# C9 — AI Tests + CI/CD

> **Summary — what this page covers**
> Day 2's testing-and-pipeline lab. You make the **agent loop unit-testable** by introducing an
> SDK-free LLM **seam**, draft **`AgentService` unit tests** (happy path, multi-tool, error, cancellation)
> plus an **adversarial edge-case pass**, add **TestContainers** integration tests (real Qdrant — and a
> stretch SQL Server), then promote your Day 1 **code-review skill into the CI pipeline** with two
> **GitHub Actions** workflows: AI code review on every PR and AI release notes on every `v*` tag.
>
> **Time:** ~60 minutes · **Format:** hands-on, solo · **You start from:** `checkpoint/c8-mcp-server` · **You end at:** `checkpoint/c9-tests-cicd`

C6 gave you a working tool-using agent — but its loop called the concrete `AnthropicClient` directly, so
the *loop* couldn't be tested without the SDK and the network. C9 fixes that, then builds out the test
suite the workshop has been deferring, and finally turns the C2 code-review discipline into automation
that guards every future change. By the end the pipeline is your safety net.

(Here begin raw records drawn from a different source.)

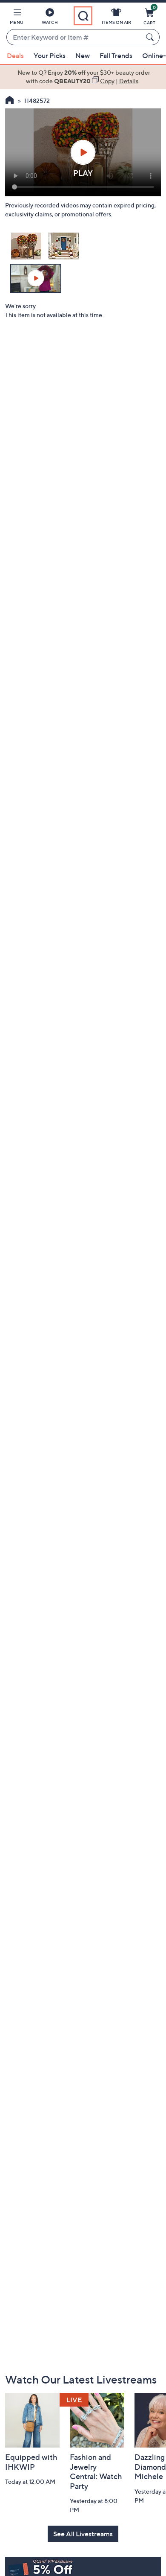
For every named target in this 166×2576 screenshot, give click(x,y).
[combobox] (74, 37)
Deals (15, 55)
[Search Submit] (151, 37)
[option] (83, 77)
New (82, 55)
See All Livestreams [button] (83, 2533)
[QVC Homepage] (10, 101)
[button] (16, 18)
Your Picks (50, 55)
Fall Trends (116, 55)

You need **Docker** running (TestContainers spins real dependencies), a **demo PR** to review, **GitHub
Actions enabled** on your fork, and **`ANTHROPIC_API_KEY` added as a repo Actions secret** (the CI jobs
call the API). The workflows use **Haiku** to keep CI cheap.

> The matching tag, `checkpoint/c9-tests-cicd`, is the answer key — peek there if you get stuck, but
> build it yourself first.

---

## 1. Start from the C8 checkpoint

Each lab starts from the previous checkpoint. Make sure your branch is at the C8 state, or branch from
the tag:

```bash
git switch -c my-c9 checkpoint/c8-mcp-server
cd src/BookTracker
dotnet build BookTracker.sln
```

The Actions workflows you add later live at the **git repo root** `.github/workflows/` — the parent of
`src/BookTracker/`, alongside the existing `retype-action.yml`. GitHub Actions only runs workflows from
the repo root, so don't put them under `src/BookTracker/`.

---

## 2. Make the agent testable — add the LLM seam

The C6 `AgentService` is tied to the concrete `AnthropicClient`, so it can't be mocked. Introduce a
neutral, **SDK-free** seam in **Core** so the loop is testable without the SDK:

- In `BookTracker.Core/Services/IAgentLlm.cs`, define neutral turn types and the seam interfaces:
  - `AgentToolRequest(Id, Name, Input)`, `AgentToolOutcome(Id, Result, IsError)`, and `AgentTurn`
    (carrying `FinalText`, `ToolRequests`, and input/output token counts, with a `WantsTools` helper).
  - `IAgentConversation` with `SendUserMessageAsync(ct)` (first turn) and
    `SubmitToolOutcomesAsync(outcomes, ct)` (each subsequent turn), both returning an `AgentTurn`.
  - `IAgentLlm.StartConversation(userMessage)` returning an `IAgentConversation`.
- Move all SDK message/block handling into an **adapter** in `BookTracker.Api/Services/AnthropicAgentLlm.cs`
  (with a private `AnthropicAgentConversation`). Core stays SDK-free.
- Refactor `AgentService.RunAsync` to drive the seam (`StartConversation` → `SendUserMessageAsync` →
  loop over `SubmitToolOutcomesAsync`) instead of touching `AnthropicClient`.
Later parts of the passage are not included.